Effects of photon losses on phase estimation near the Heisenberg limit using coherent light and squeezed vacuum

Abstract

Two-path interferometry with coherent states and a squeezed vacuum can achieve phase sensitivities close to the Heisenberg limit when the average photon number of the squeezed vacuum is close to the average photon number of the coherent light. Here, we investigate the phase sensitivity of such states in the presence of photon losses. It is shown that the Cramer-Rao bound of phase sensitivity can be achieved experimentally by using a weak local oscillator and photon counting in the output.

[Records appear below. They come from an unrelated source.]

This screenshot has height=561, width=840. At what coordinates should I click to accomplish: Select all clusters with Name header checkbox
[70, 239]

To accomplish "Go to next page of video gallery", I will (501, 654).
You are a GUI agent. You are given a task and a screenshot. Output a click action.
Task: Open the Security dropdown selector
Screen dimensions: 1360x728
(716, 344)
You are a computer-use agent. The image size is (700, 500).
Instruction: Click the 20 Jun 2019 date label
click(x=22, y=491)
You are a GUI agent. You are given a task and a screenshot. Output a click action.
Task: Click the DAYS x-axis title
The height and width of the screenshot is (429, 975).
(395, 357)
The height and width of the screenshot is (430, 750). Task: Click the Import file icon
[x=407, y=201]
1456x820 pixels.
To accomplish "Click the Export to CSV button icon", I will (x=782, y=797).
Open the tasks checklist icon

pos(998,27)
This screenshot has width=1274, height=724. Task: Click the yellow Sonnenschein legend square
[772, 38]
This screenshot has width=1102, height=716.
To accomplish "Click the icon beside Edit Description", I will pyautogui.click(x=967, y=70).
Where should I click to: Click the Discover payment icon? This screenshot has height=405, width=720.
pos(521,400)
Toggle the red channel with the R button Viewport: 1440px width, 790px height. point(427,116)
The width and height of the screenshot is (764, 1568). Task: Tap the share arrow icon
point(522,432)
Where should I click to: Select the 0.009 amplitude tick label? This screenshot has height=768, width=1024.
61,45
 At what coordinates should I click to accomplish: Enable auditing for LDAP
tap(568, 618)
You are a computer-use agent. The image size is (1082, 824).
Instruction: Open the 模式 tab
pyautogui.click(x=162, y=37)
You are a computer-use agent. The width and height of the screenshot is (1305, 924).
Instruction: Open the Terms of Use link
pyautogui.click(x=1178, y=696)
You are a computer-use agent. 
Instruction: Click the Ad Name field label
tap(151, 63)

The phase sensitivity is then given by the Fisher information $F$ of the state. In the limit of high squeezing, the ratio $(F--N)/{N}^{2}$ of Fisher information above shot noise to the square of the average photon number $N$ depends only on the average number of photons lost, ${n}_{\mathrm{loss}}$, and the fraction of squeezed vacuum photons $\ensuremath{\mu}$. For $\ensuremath{\mu}=1/2$, the effect of losses is given by $(F--N)/{N}^{2}=1/(1+2{n}_{\mathrm{loss}})$. The possibility of increasing the robustness against losses by lowering the squeezing fraction $\ensuremath{\mu}$ is considered, and an optimized result is derived. However, the improvements are rather small, with a maximal improvement by a factor of 2 at high losses.